Big drops in prices for crops make it tough down on the farm
WASHINGTON -- The financial crisis is hitting the Farm Belt, which has been one of the few bright spots in the U.S. economy.
Americans have been shaken by a recent, historic drop in stock prices, but grain markets have taken an even deeper dive. Corn, soybean and wheat prices have fallen roughly 50% from the historic highs of earlier this year. Wheat prices Wednesday hit a 16-month low.
The carnage is due to abundant supply from better-than-expected crop yields, a flight of investment money out of commodities and the prospect of a global recession that will cut demand. World grain production this year will rise nearly 5% from 2007 to a record, according to the United Nations' Food and Agriculture Organization.
Grain prices have also become more closely tied to oil prices — which have also plunged — because of the dramatic rise of the corn-based ethanol industry. Even as prices fall, the dollar is strengthening, making U.S. agricultural products more expensive for foreign purchasers.

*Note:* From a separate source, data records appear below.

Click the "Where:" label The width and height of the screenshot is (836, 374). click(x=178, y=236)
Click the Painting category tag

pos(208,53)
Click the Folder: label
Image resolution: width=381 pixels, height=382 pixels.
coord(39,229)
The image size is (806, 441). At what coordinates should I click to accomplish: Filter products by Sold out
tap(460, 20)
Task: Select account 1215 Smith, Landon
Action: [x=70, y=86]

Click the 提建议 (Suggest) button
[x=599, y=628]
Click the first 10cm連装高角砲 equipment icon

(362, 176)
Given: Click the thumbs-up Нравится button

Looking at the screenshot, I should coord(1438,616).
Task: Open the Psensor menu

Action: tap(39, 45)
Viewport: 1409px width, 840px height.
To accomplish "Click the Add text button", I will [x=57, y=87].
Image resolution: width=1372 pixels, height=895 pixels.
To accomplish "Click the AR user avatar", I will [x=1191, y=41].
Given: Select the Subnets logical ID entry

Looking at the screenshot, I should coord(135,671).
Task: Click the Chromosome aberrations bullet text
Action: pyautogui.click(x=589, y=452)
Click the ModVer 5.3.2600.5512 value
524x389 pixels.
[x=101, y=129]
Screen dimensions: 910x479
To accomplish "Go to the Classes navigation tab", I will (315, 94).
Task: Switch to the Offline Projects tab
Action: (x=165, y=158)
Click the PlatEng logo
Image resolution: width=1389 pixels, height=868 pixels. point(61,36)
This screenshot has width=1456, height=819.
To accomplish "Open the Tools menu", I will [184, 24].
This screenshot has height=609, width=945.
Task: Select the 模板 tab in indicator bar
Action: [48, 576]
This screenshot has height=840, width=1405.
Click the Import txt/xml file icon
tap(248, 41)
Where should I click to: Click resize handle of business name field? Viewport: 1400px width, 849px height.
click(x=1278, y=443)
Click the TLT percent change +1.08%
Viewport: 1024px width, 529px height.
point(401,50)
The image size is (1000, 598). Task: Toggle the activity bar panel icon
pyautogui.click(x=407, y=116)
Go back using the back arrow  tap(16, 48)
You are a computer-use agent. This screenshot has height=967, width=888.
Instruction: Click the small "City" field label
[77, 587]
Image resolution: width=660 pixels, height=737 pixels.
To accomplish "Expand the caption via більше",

"The market was overleveraged," says Jim Bower, head of Bower Trading in Lafayette, Ind. "You're seeing demand destruction taking place not only here, but all over the world."
Some will feel relief
The outlook isn't uniformly grim. Lower grain prices could help livestock producers, who had been reeling from high feed prices. Consumers, over time, could see food inflation level off, though prices might keep rising for a while given the higher costs already in the pipeline.
Farmers are coming off several fat years, and many don't have big debt loads. The U.S. Department of Agriculture has predicted that net farm income will be a record $95.7 billion this year. World grain supplies, though improved, remain lean. Prices could bounce from current levels given limited reserves.